May we be Christians without angles. May our hearts be pure in our dealings with others. May our yes be yes and our no be no. May the world see that we love them because Jesus loves them, because they are human, and because they are worth loving. And may we see God in the reality of this.

Beatitudes — Acts that Lead to Life #6

“Blessed are the merciful, for they will be shown mercy.”

There are good ways of talking to one another and there are bad ways of talking to one another. Everyone knows this, but it seems that really good communication is still a precious commodity, and few find it. This isn’t a new problem or a Christian problem or a non-Christian problem. It is a human condition. Consider James 3:

Not many of you should become teachers, my fellow believers, because you know that we who teach will be judged more strictly. We all stumble in many ways. Anyone who is never at fault in what they say is perfect, able to keep their whole body in check.

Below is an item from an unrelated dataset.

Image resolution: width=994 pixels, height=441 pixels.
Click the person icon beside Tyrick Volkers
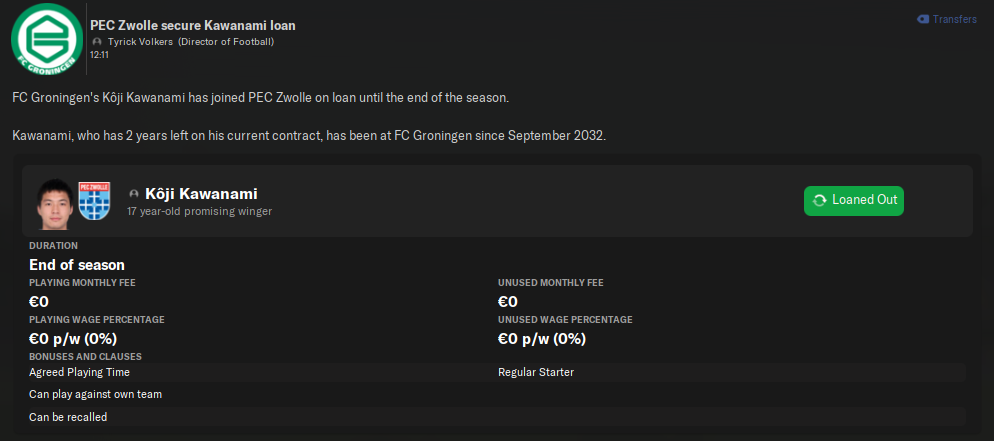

When we put bits into the mouths of horses to make them obey us, we can turn the whole animal. Or take ships as an example. Although they are so large and are driven by strong winds, they are steered by a very small rudder wherever the pilot wants to go. Likewise, the tongue is a small part of the body, but it makes great boasts. Consider what a great forest is set on fire by a small spark. The tongue also is a fire, a world of evil among the parts of the body. It corrupts the whole body, sets the whole course of one’s life on fire, and is itself set on fire by hell.

Even the Bible recognizes the reality of how important what we say to people is in each of our lives. That reality should shape everything we do.

I have written about this before, but it bears repeating. You will invite people to speak from the place you speak from when you communicate to them. For example, when you speak from anger, you invite people to anger. When you speak from anxiety, you invite people to anxiety.

Conversely, when you speak from peace, you invite people to peace. When you choose to forgive, you invite people to forgive as well. When you choose to show mercy, you invite others to be merciful. But never forget that we all need mercy at some point in our lives. It is inevitable. So when you need mercy, it is good to have already been a person who was in the habit of giving mercy.

We prepare to receive mercy long before we need it. We prepare for this by being a merciful person. This is called making provision when we are strong for the times when we are weak.

Maybe the way to have our most broken moments handled well by others is that we choose to be people who handle other people’s mistakes well. I have seen countless examples in and out of the Church where people handle another’s mistakes poorly and then are terribly offended when the roles are reversed and they are shown no mercy.

In your strongest moments, may you show mercy to those who have blown it. May you invite others to a place of mercy. And may you be the kind of person whom, when you blow it — and you will — people line up to show mercy because of where you have already been.